Vieillissement thermique du matériau
Les études de la dégradation thermique du polyamide-6,6 mettent en évidence deux types de mécanisme en absence de solvant et en fonction du domaine de température étudié : un mécanisme de dégradation par branchement de chaînes aux environs de 280°C (température plus élevée que celle de notre étude), un second type de mécanisme qui se produit à des températures relativement modérées proches de 130°C en présence ou non d’O2 . En l’absence d’oxygène, un mécanisme de type post-polymérisation a été identifié qui doit être pris en compte dans l’étude, bien qu’il ne s’apparente pas à du vieillissement.

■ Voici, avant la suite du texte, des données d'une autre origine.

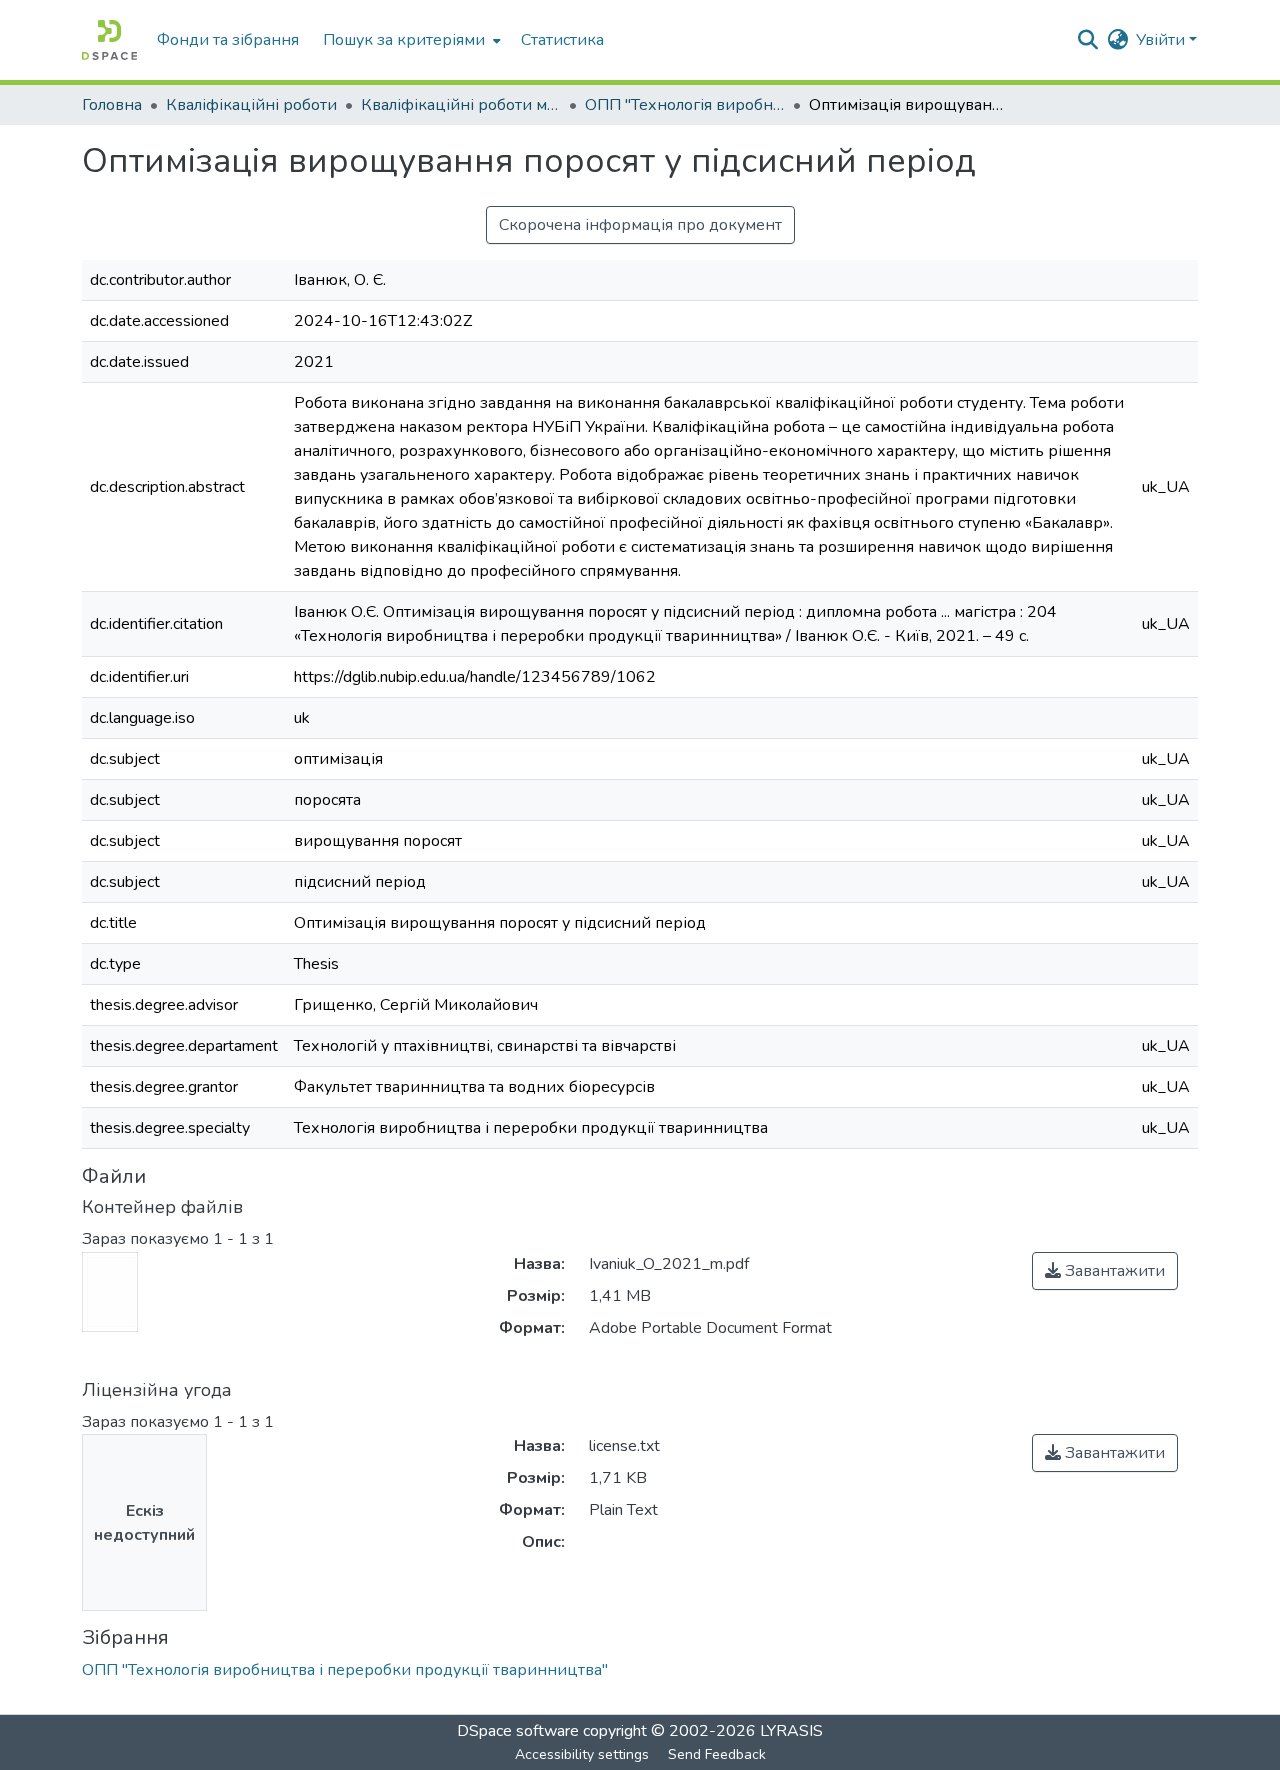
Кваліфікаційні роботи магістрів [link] (461, 105)
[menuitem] (410, 40)
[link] (1105, 1271)
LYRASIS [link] (791, 1731)
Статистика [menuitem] (562, 40)
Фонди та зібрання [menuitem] (228, 40)
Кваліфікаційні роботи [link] (251, 105)
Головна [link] (112, 105)
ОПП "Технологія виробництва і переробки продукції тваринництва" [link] (685, 105)
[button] (109, 40)
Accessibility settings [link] (582, 1754)
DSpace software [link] (518, 1731)
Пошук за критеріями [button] (404, 40)
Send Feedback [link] (717, 1754)
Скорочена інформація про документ (640, 225)
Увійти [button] (1162, 40)
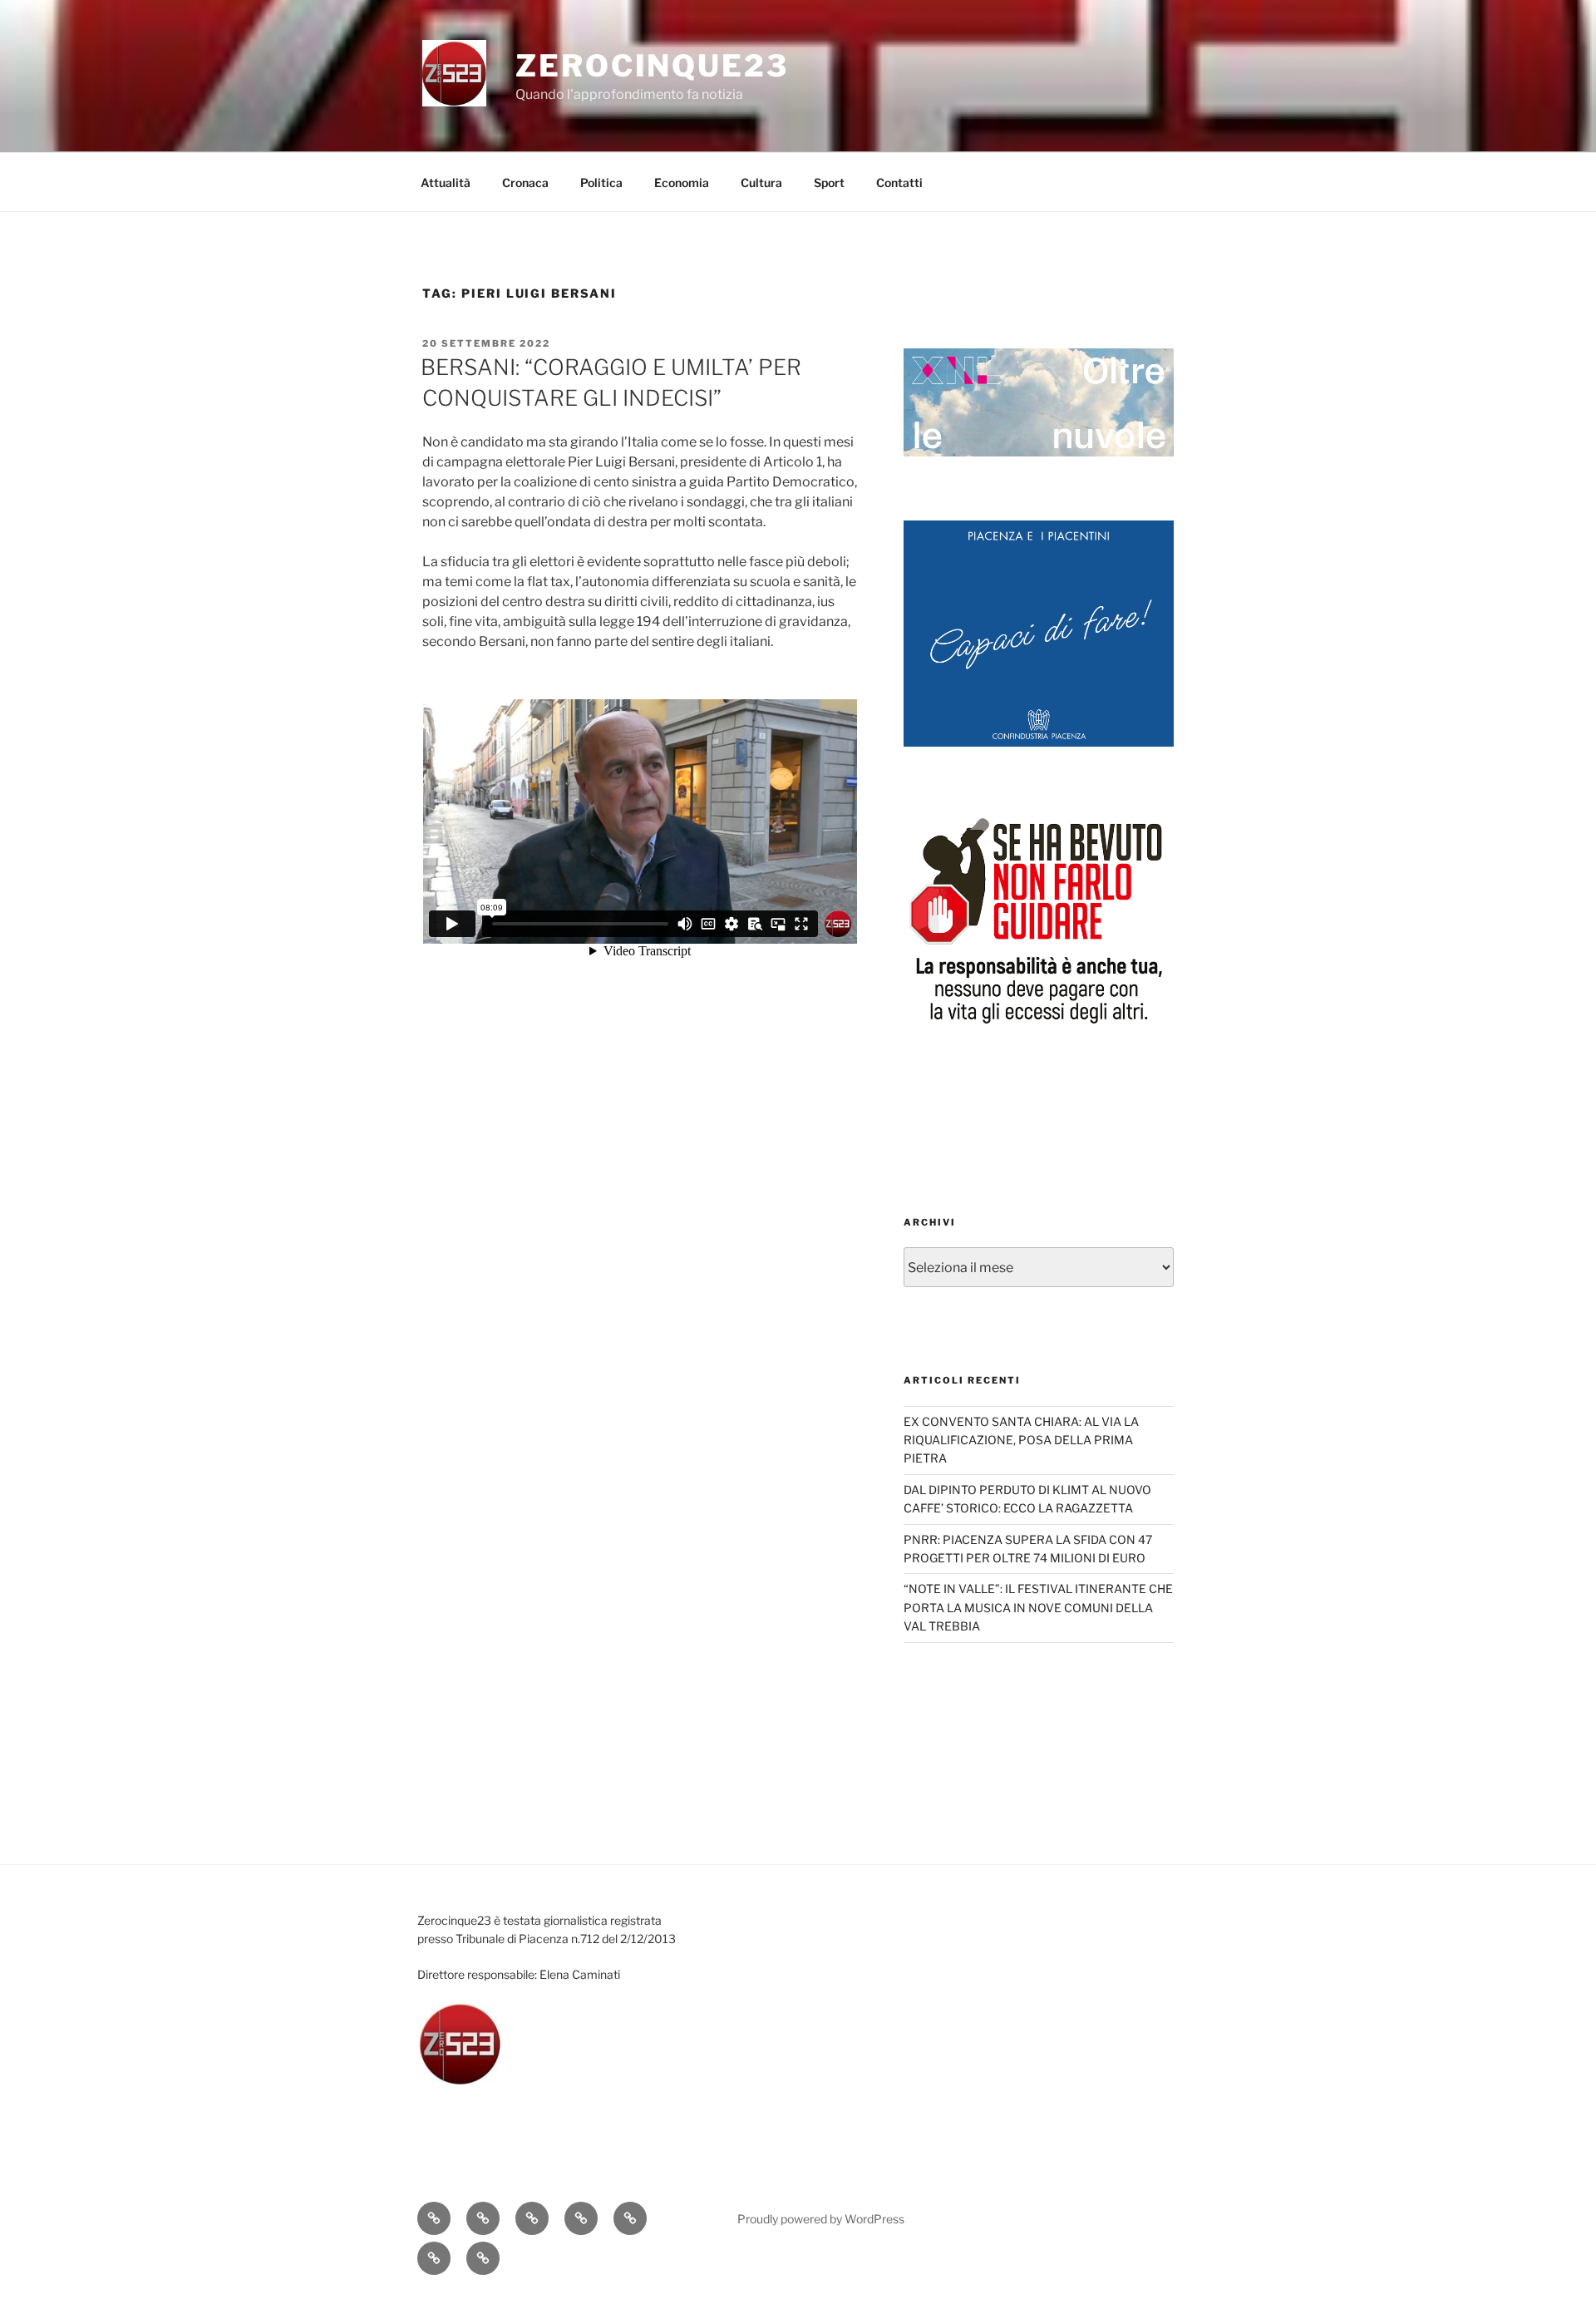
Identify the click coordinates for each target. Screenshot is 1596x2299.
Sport (829, 182)
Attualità (445, 182)
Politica (601, 182)
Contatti (899, 182)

L’oxydation du Polyamide 66
Des études ont été menées sur l’oxydation du PA66 par Terselius et al. à des températures voisines de 100 et 130°C. Ils proposent un mécanisme d’oxydation radicalaire donnant lieu à des coupures de chaînes au niveau de la fonction amide et formant des groupements carbonyles. Ces auteurs observent que l’oxydation est un processus activé par la température et contrôlé par la diffusion de l’oxygène. Bernstein étudie, quant à lui, l’évolution des propriétés mécaniques du polymère exposé à 124°C en présence d’oxygène (cf. figure 6). Il montre une diminution des propriétés mécaniques de contrainte à rupture en traction du PA66. Cette chute de propriétés mécaniques apparaît après un temps d’induction de 40 jours dans ces conditions (50% au bout de 300 jours d’exposition). Notons qu’elle reste faible.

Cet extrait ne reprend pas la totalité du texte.